# **Machine Learning: Full Pipeline**

## Library Import, Constants

In [1]:
import numpy as np
import pandas as pd
import matplotlib.pyplot as plt
import seaborn as sns
from sklearn.model_selection import train_test_split

In [2]:
RANDOM_STATE = 42

In [3]:
DATASET_PATH = "https://raw.githubusercontent.com/aiedu-courses/stepik_eda_and_dev_tools/main/datasets/online_shoppers_intention.csv"

## Loading and Preprocessing Data

Loading data:

In [4]:
df = pd.read_csv(DATASET_PATH)

Working with duplicates:

In [5]:
df.drop_duplicates(inplace = True)
df.reset_index(inplace = True, drop = True)

Working with missing values:

In [6]:
median_infdur = df['Informational_Duration'].median()
df['Informational_Duration'].fillna(median_infdur, inplace=True)

median_prdur = df['ProductRelated_Duration'].median()
df['ProductRelated_Duration'].fillna(median_prdur, inplace=True)

df = df.dropna(subset=['ExitRates'])

In [7]:
df['Month'] = df['Month'].replace('aug', 'Aug')

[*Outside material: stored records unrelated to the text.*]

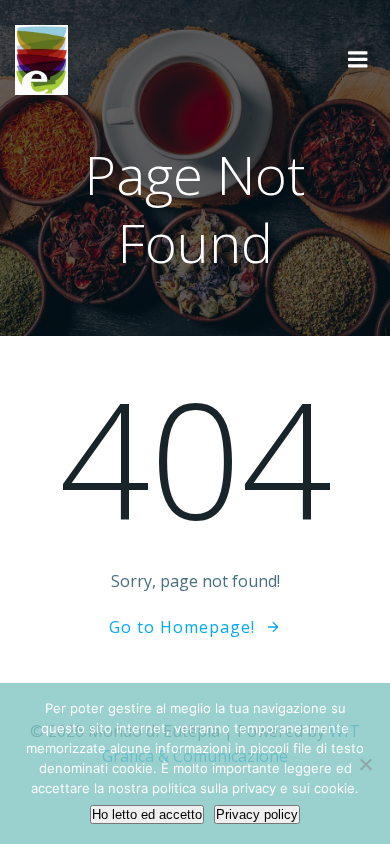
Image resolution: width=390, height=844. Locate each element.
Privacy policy (257, 814)
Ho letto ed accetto (147, 814)
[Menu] (358, 60)
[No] (365, 764)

A value is trying to be set on a copy of a slice from a DataFrame.
Try using .loc[row_indexer,col_indexer] = value instead

See the caveats in the documentation: https://pandas.pydata.org/pandas-docs/stable/user_guide/indexing.html#returning-a-view-versus-a-copy
  df['Month'] = df['Month'].replace('aug', 'Aug')


## NB

Let's build a Naive Bayesian Classifier model on numerical features with default parameters.

In [8]:
df

Unnamed: 0,Administrative,Administrative_Duration,Informational,Informational_Duration,ProductRelated,ProductRelated_Duration,BounceRates,ExitRates,PageValues,SpecialDay,Month,OperatingSystems,Browser,Region,TrafficType,VisitorType,Weekend,Revenue
0,0,0.0,0,0.0,1,0.000000,0.200000,0.200000,0.000000,0.0,Feb,1,1,1,1,Returning_Visitor,False,False
1,0,0.0,0,0.0,2,64.000000,0.000000,0.100000,0.000000,0.0,Feb,2,2,1,2,Returning_Visitor,False,False
2,0,0.0,0,0.0,1,0.000000,0.200000,0.200000,0.000000,0.0,Feb,4,1,9,3,Returning_Visitor,False,False
3,0,0.0,0,0.0,2,2.666667,0.050000,0.140000,0.000000,0.0,Feb,3,2,2,4,Returning_Visitor,False,False
4,0,0.0,0,0.0,10,627.500000,0.020000,0.050000,0.000000,0.0,Feb,3,3,1,4,Returning_Visitor,True,False
...,...,...,...,...,...,...,...,...,...,...,...,...,...,...,...,...,...,...
12216,3,145.0,0,0.0,53,1783.791667,0.007143,0.029031,12.241717,0.0,Dec,4,6,1,1,Returning_Visitor,True,False
12217,0,0.0,0,0.0,5,465.750000,0.000000,0.021333,0.000000,0.0,Nov,3,2,1,8,Returning_Visitor,True,False
12218,0,0.0,0,0.0,6,184.250000,0.083333,0.086667,0.000000,0.0,Nov,3,2,1,13,Returning_Visitor,True,False
12219,4,75.0,0,0.0,15,346.000000,0.000000,0.021053,0.000000,0.0,Nov,2,2,3,11,Returning_Visitor,False,False


In [9]:
X = df[['Administrative',	'Administrative_Duration',	'Informational',
        'Informational_Duration',	'ProductRelated',	'ProductRelated_Duration',
        'BounceRates',	'ExitRates',	'PageValues',	'SpecialDay']]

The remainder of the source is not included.